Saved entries

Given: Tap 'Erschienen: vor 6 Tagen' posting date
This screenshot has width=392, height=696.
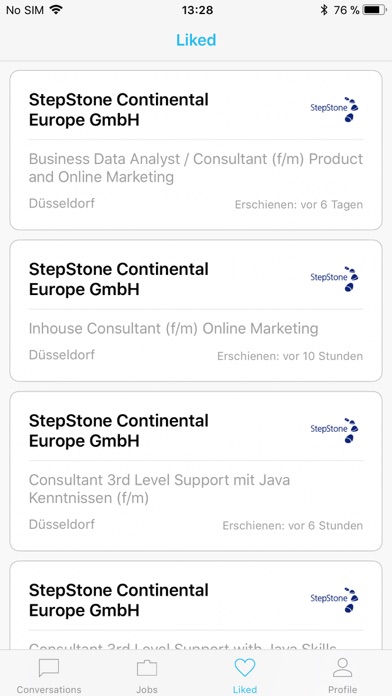Looking at the screenshot, I should point(299,205).
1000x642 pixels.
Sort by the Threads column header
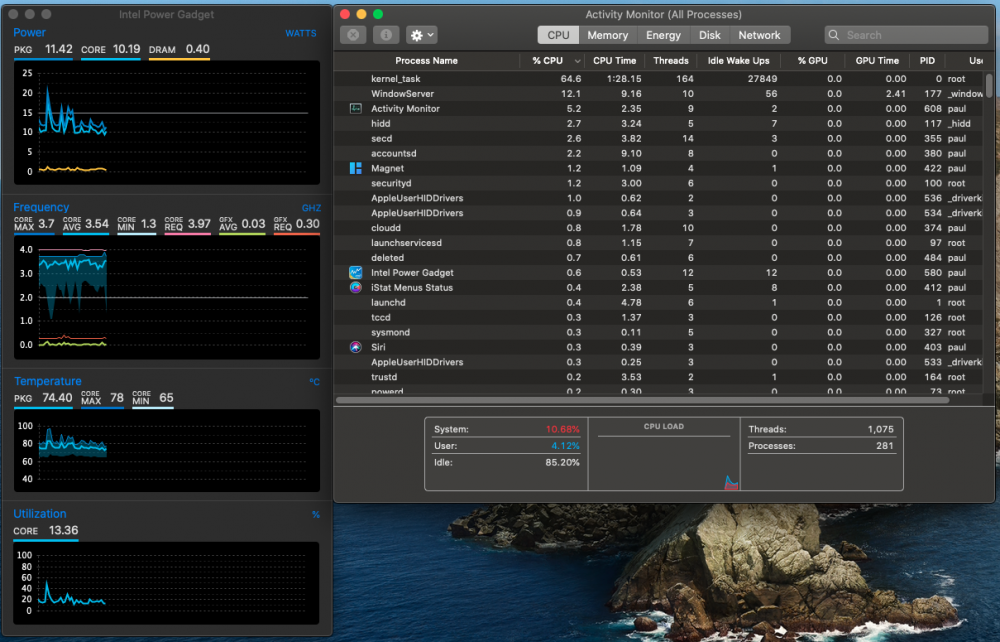tap(671, 61)
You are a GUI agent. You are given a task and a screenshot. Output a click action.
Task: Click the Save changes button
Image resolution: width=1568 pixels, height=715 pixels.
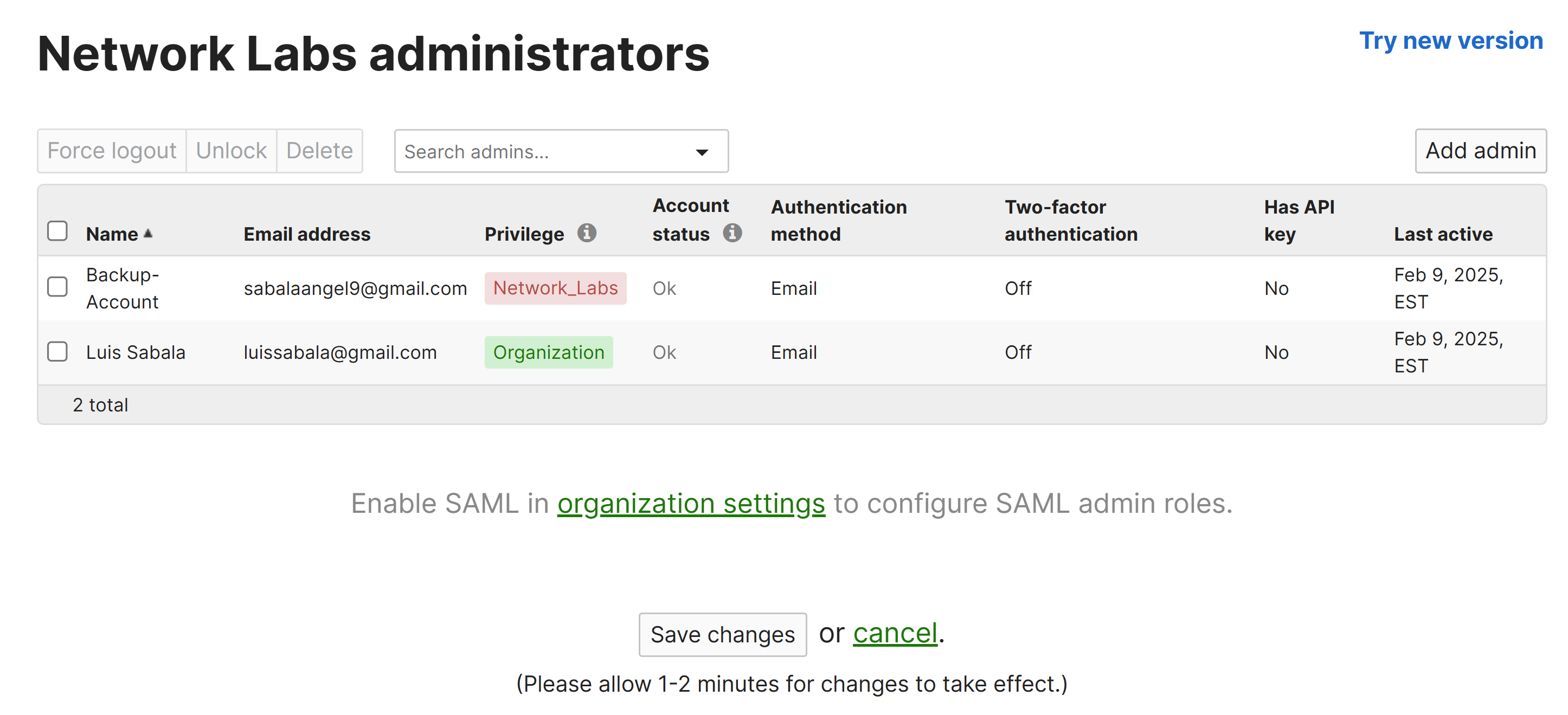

▶ Problem details
Without the pictures, give every line of the data again, exactly as written.

▶ Result for this exercise
Given: Tap 'Erschienen: vor 6 Tagen' posting date
This screenshot has width=392, height=696.
Looking at the screenshot, I should point(299,205).
1000x642 pixels.
Sort by the Threads column header
tap(671, 61)
You are a GUI agent. You are given a task and a screenshot. Output a click action.
Task: Click the Save changes button
Image resolution: width=1568 pixels, height=715 pixels.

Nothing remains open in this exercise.